**Page excerpt:**

+-------+

After talking to rural leaders across rural Minnesota, and doing some deep research, we came to a few conclusions on what’s needed:

  • People need to feel connected to each other, and to the future of their community, to work together and make change happen.
  • They also need access to resources, like money and new ideas and opportunities.

 But tensions from the last two years are splitting communities further apart and making it more difficult for people to work together. And old and outdated government policies aren’t getting funding and other resources where they’re needed most.

 We needed a new approach to get us to our vision.

We are, and always will be, focused on moving rural places forward. While we are changing out the tools in our toolbox, we will continue supporting the doers and dreamers working toward better rural futures. Not all of our programs are fully formed yet, so we encourage you to watch for more information as it’s communicated.

Current grantees: If you are a current Blandin Foundation grantee, your grant agreement will not be altered. Your funding will continue as planned until its completion date.

At the core of Blandin Foundation’s new programs is the belief that rural places and people have been held back by long-standing unfair structures, systems and practices based on place, race and class. Through our priority areas, we will strive toward equitable rural futures where policy creation and implementation, regulation, and decision-making tables will fairly include rural perspectives from different-sized places, of different racial, immigrant or cultural identities and varying wealth and income levels.

We will work towards this through three priority areas:

  • Rural Placemaking for arts, culture and systems people use to create the unique destinations and social fabric rural folks love about their home places.
  • Community Wealth Building so communities can build their bases of knowledge, money and more, and keep it close to home.
  • Small Communities to get those places, especially in our home giving area, grants to fund work, and the skills they need, that changes systems to work better for everyone. This work prioritizes communities with populations under 20,000.)

Our three departments will be fully integrated to advance outcomes in our priority areas.

  • Rural Grantmaking – funding organizations making change in our three impact areas: rural placemaking, community wealth building, and small towns.
  • Rural Advocacy – raising rural voices and perspectives in service to people and places pushed to the margins, who live the realities of outdated policies every day.
  • Rural Capacity Building – delivering training and programming to community champions so rural communities can identify and access the resources needed to thrive.

Grantseekers

If you’re interested in a grant, please start by submitting an inquiry. It is the first step toward a potential grant and will prompt a program officer to follow up with you.

Our grants department is testing out new ways to make grants in our three impact areas: Rural Placemaking, Community Wealth Building, and Small Communities. Throughout 2023, we will develop exploratory grant opportunities in these impact areas to better define longer-term grantmaking strategies and program structures. Sign up for Grants eNews announcements or follow us on social media to watch for developing grant opportunities.

Community champions interested in skill building  

Rural leaders lead by serving. Now is the right time to support them to refresh and learn new skills to work on the issues that matter most. As we imagine what our rural capacity building offerings will look like, we will be making program design decisions based on how we can get the knowledge and skills to the people who have had the greatest barriers and, also, greatest potential to ignite lasting change.

We will be taking the next 6-12 months to develop these opportunities. Sign up for special announcements for training opportunities or follow us on social media.

We remain steadfast in our donor’s intent – to focus on the quality of life for the worker – especially in our home giving area in north-central Minnesota in and around Grand Rapids.

+-------+

**Collected material:**
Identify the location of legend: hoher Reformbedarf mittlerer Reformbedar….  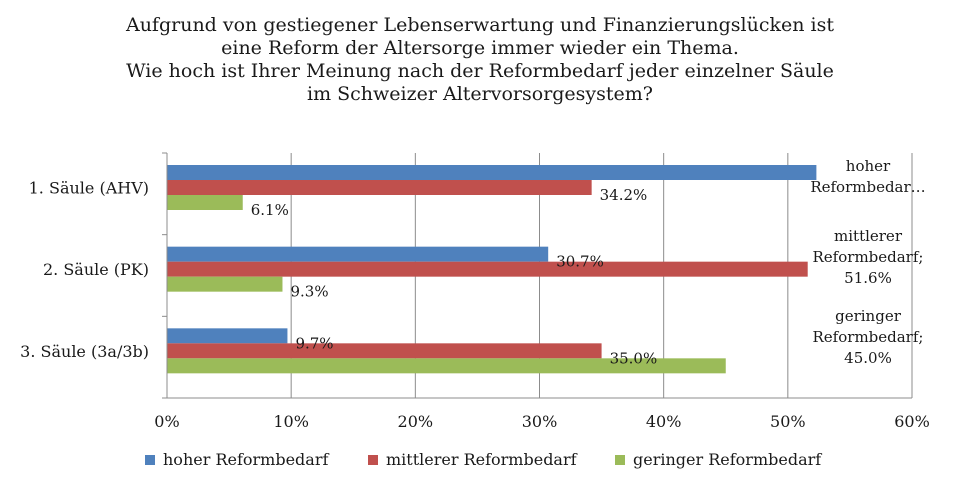
(480, 462).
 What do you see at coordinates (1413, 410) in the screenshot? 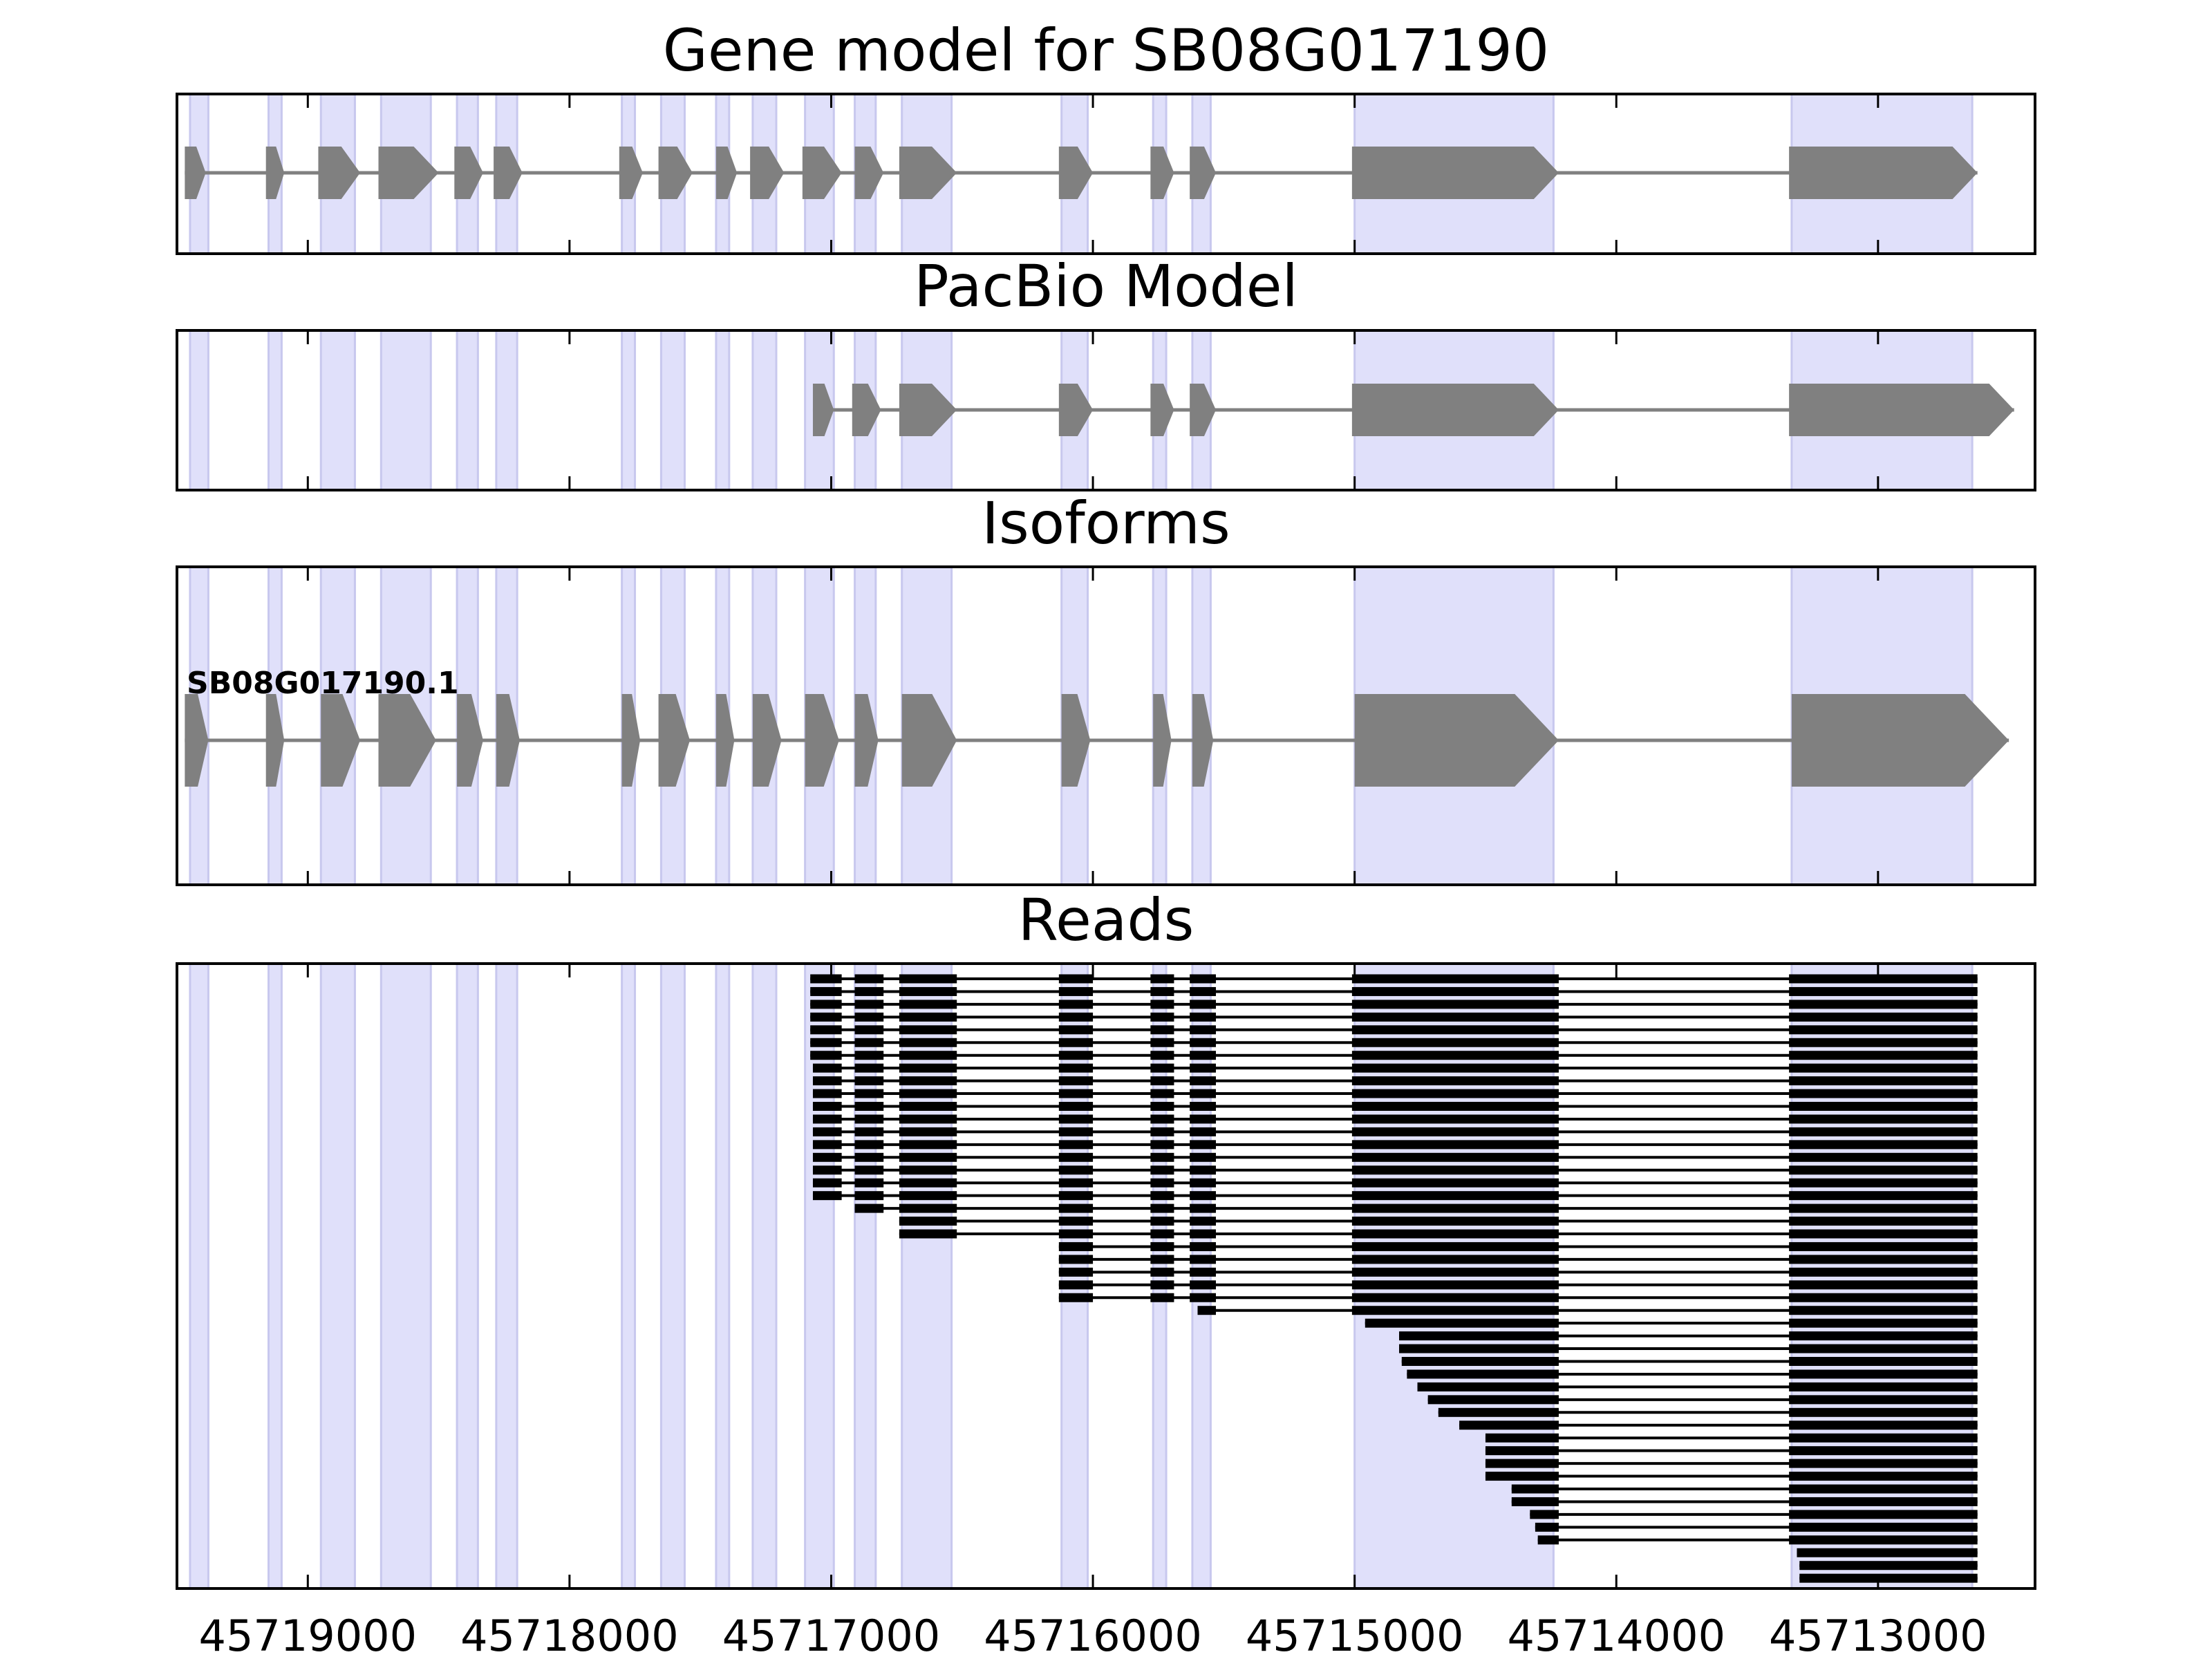
I see `panel-pacbio-model-features` at bounding box center [1413, 410].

+-------+

Reproduce verbatim everything in the Blandin Foundation excerpt from "We needed a" down to "as it’s communicated.".

**Result of this exercise:**
We needed a new approach to get us to our vision.

We are, and always will be, focused on moving rural places forward. While we are changing out the tools in our toolbox, we will continue supporting the doers and dreamers working toward better rural futures. Not all of our programs are fully formed yet, so we encourage you to watch for more information as it’s communicated.